As a young coach, though, it took Sabins just two spots to find somewhere to settle down. After two years as a graduate assistant at Oklahoma State, Sabins became the Cowboys’ player development coordinator in 2014 and was a volunteer assistant in 2015.
With that little experience on a staff, Sabins found his first miracle in Morgantown when coach Randy Mazey offered him an assistant coach position. With the hiring, Sabins was made the youngest coach in the Power Five.
That miracle quickly evolved to the second one, as Sabins was given the recruiting coordinator position in 2018 despite no previous recruiting experience. Sabins stuck with that role through the 2023 season, balancing assistant coaching alongside it through 2021 before his promotion to associate head coach.
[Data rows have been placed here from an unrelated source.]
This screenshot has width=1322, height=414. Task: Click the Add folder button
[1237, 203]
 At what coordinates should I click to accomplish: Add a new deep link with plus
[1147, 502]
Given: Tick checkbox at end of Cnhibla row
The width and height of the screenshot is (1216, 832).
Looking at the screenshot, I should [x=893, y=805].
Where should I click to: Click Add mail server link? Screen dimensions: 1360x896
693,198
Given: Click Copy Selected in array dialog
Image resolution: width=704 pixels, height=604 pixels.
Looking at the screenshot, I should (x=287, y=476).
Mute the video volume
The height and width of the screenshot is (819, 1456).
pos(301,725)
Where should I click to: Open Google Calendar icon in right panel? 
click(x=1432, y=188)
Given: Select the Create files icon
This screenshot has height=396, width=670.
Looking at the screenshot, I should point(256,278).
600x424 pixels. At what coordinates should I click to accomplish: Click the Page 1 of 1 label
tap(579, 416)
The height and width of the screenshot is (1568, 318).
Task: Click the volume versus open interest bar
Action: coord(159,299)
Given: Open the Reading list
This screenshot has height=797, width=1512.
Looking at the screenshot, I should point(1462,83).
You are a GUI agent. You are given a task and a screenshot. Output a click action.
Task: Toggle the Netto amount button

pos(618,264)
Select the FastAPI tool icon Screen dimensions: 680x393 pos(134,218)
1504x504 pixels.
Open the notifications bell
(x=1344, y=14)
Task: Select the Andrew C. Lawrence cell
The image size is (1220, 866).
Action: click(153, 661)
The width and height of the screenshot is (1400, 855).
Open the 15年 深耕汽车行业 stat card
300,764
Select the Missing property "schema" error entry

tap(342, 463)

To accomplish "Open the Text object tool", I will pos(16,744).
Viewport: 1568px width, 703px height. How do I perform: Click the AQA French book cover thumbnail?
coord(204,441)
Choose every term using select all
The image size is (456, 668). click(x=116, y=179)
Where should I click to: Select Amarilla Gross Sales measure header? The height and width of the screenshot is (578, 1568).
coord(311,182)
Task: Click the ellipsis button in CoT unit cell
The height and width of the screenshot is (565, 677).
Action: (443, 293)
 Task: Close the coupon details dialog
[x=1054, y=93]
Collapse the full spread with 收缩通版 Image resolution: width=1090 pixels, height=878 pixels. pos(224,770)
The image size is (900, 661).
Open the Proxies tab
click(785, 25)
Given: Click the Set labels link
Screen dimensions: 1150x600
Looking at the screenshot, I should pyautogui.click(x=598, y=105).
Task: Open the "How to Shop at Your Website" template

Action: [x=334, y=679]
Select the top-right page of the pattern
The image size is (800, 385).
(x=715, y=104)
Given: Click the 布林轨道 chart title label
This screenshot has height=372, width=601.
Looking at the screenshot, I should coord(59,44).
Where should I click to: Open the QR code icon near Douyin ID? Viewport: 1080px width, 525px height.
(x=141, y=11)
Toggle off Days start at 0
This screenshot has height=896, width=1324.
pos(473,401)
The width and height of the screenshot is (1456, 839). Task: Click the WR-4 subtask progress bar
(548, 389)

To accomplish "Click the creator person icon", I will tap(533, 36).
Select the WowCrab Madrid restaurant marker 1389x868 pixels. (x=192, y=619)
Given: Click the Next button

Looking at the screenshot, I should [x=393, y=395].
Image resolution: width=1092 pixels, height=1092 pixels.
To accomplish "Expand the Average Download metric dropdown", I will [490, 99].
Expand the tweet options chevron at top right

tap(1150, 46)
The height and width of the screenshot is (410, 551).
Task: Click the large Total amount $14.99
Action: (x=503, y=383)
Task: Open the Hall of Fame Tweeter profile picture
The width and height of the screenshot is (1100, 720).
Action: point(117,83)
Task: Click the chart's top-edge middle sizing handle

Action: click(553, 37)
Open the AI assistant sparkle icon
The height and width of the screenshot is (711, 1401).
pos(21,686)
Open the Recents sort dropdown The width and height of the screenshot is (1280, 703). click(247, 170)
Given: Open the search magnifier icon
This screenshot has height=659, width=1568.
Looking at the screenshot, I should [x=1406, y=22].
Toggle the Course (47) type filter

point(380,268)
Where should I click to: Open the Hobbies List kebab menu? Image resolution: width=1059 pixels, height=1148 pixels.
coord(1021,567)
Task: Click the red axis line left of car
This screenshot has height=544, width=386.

Before the 2023-2024 campaign, Randy Mazey announced his planned retirement, and just like that, the program that gave Sabins so many first-time opportunities would be the one where he became head coach for the first time.
After eight seasons on edge over the possibility of leaving Morgantown at any time, Sabins can finally settle down as WVU’s new head coach. Settling down may be a new feeling for Sabins, and one that would likely shock him coming right out of his college journeyman days, but after a near decade in the making, Sabins found his home in Morgantown.